::: Text shown :::
After her address, retired U.S. Army Brig. Gen. Oscar B. Hilman, Region 8 director of FVREP, presented Santos with a certificate of appreciation. “I’m honored to present to Representative Tomiko Santos the Congressional Gold Medal,” Hilman said. “She spoke about Bataan and Corregidor, and I just loved it dearly because it was delivered with such passion.”

Retired U.S. Army Brig. Gen. Oscar B. Hilman, Region 8 director of Filipino Veterans Recognition and Education Project (Photo by James Tabafunda)
460 medals in Washington
Hilman, who commanded the 81st Heavy Brigade Combat Team in Iraq before retiring in 2007, said his grandfather and an uncle died in the Bataan Death March. As Region 8 director, he oversees Congressional Gold Medal work in Washington, Idaho, Alaska, and Oregon.
:::
== Task goal ==
Carry the Congressional Gold Medal article above forward from its last sentence.
::: Data section :::
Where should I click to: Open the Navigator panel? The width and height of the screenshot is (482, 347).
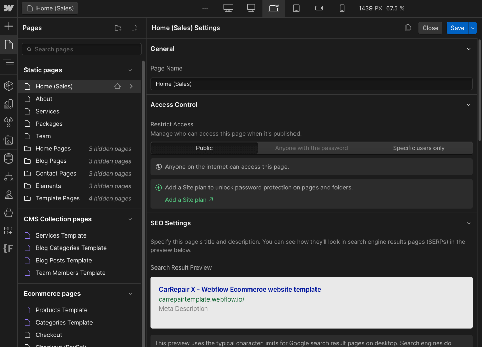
:::
== Result for this exercise ==
“We have 460 medals given in Washington state, and 15 ceremonies,” Hilman said. He recalled presenting medals to 16 living veterans before Veterans Day. “None of them are here today,” he said.
Hilman introduced Nicolette Oliver, a schoolteacher trained in Washington, D.C. and educator in Western Washington state.

Nicolette Oliver, teacher of Filipino Veterans Recognition and Education Project’s free “Duty to Country” curriculum (Photo by James Tabafunda)
She told Day of Valor attendees she “didn’t learn about Filipino American history or the Filipino World War II veterans” in school, but now teaches FVREP’s free “Duty to Country” curriculum—including its award-winning graphic novel and oral histories—to her second- through fourth-graders. Despite new parental opt-out rules for diversity lessons, she said, “I have not had a single family” object and urged supporters to back Washington’s Senate Bill 5574 ethnic-studies bill.
Descendants bear witness
Among those present was Gloria Ysmael-Adams, an adviser to the BCSA&TF and daughter of Lt. Bartolome R. Ysmael, who served in the 26th Cavalry Regiment (Philippine Scouts). The 26th Cavalry was part of the U.S. Army in the Far East and fought in the early defense of Luzon against the Japanese invasion.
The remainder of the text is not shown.